Prova acontece no dia 2 de agosto e oferece a única oportunidade do ano
de atravessar correndo a Ponte Rio–Niterói
O Desafio da Ponte 2026 entra na reta final de inscrições, com as últimas vagas disponíveis para a edição marcada para o dia 2 de agosto. Os corredores que ainda desejam participar da travessia ainda podem garantir presença na única corrida do ano que permite atravessar a Ponte Rio–Niterói com uma das vias da maior ponte do hemisfério sul totalmente fechada para os atletas.
As inscrições podem ser realizadas pelo site oficial do evento, pelo valor de R$499. A participação está condicionada à comprovação de índice técnico, que pode ser feita por meio de certificado de prova oficial realizada no último ano ou por link da atividade acompanhado de print do Strava. Todos os comprovantes enviados passam por análise e validação antes da confirmação da inscrição. Os tempos mínimos e os critérios completos de participação estão disponíveis no regulamento da prova.
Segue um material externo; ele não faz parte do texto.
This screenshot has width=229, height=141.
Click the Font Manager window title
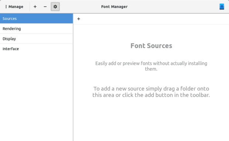[x=115, y=7]
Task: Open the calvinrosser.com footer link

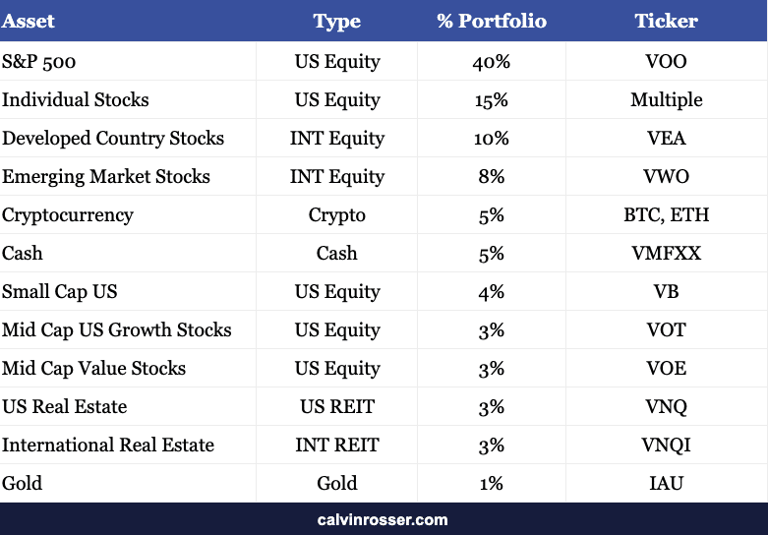Action: pyautogui.click(x=383, y=520)
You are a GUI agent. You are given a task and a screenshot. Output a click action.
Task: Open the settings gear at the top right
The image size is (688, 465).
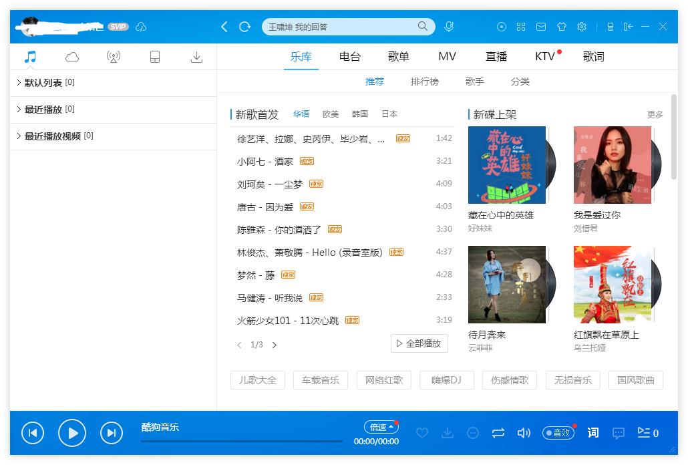582,27
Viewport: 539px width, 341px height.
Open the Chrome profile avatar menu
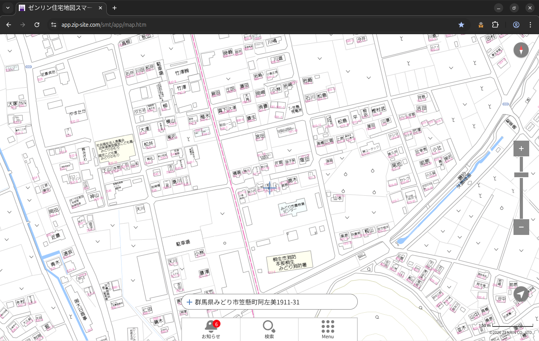point(516,25)
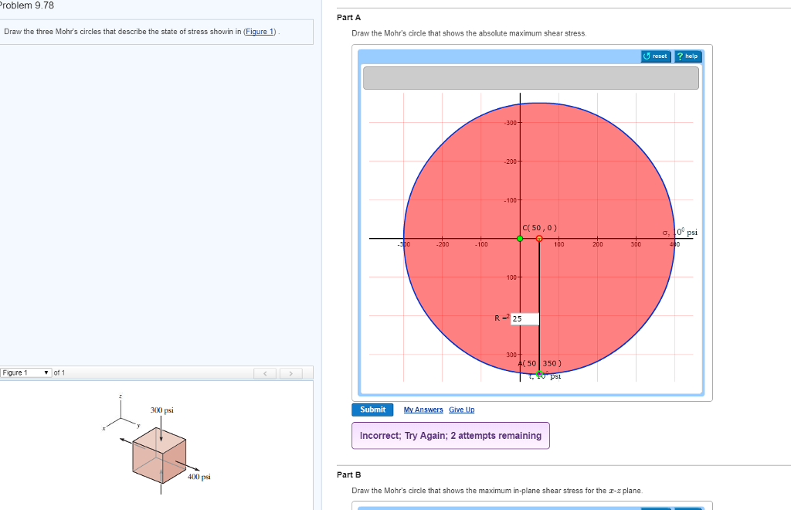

Organizado pela Dream Factory e pela Spiridon — responsáveis também pela Maratona do Rio —, o Desafio da Ponte oferece uma experiência única aos corredores: durante algumas horas, uma das vias da maior ponte do hemisfério sul é totalmente fechada para que os atletas percorram um trajeto exclusivo sobre a Baía de Guanabara, ligando o Caminho Niemeyer, em Niterói, ao Boulevard Olímpico, no Rio de Janeiro.
A expectativa para a edição de 2026 é repetir o sucesso da retomada realizada no ano passado, quando o Desafio da Ponte voltou ao calendário após 13 anos e reuniu mais de 6 mil corredores. A experiência foi amplamente aprovada pelos participantes, que encontraram uma arena de chegada preparada para receber atletas, familiares e acompanhantes no Boulevard Olímpico, com ativações dos patrocinadores, área de recovery e o show da banda Barão Vermelho, que reuniu cerca de 13 mil pessoas. Mais do que marcar o retorno da prova, a edição de 2025 despertou novamente entre os corredores a vontade de viver uma travessia que, pela sua exclusividade, ocupa um lugar especial no calendário brasileiro de corridas de rua.
O percurso também proporcionou uma disputa de alto nível entre atletas brasileiros e estrangeiros. O ugandense Mark Kiptoo venceu a disputa masculina ao completar os 21 quilômetros em 1h03min22s, enquanto a queniana Emily Chebet conquistou o título feminino com o tempo de 1h17min28s. Entre os brasileiros, os destaques foram Miguel Morone, melhor colocado no masculino, e Glauciele de Oliveira de Souza, que liderou a participação nacional entre as mulheres.
A edição de retorno também teve a sustentabilidade como um de seus principais pilares. Pela primeira vez, os tradicionais copos plásticos foram substituídos por sachês de água nos pontos de hidratação instalados sobre a ponte, iniciativa que registrou adesão superior a 90% dos corredores à campanha de descarte consciente, com mais de 19 mil sachês devolvidos. O projeto Corre + Limpo também contou com dois quilômetros de redes de proteção instaladas nos pontos de hidratação para impedir que resíduos chegassem à Baía de Guanabara, além da atuação de embarcações responsáveis pelo recolhimento de materiais durante toda a prova, resultando na destinação de mais de 130 quilos de resíduos para reciclagem.
Em 2026, a expectativa é reunir novamente milhares de corredores para mais uma edição da travessia. As inscrições seguem abertas até o preenchimento do limite técnico de participantes, oferecendo aos atletas a última oportunidade de garantir presença em uma das experiências mais exclusivas do calendário brasileiro de corridas de rua.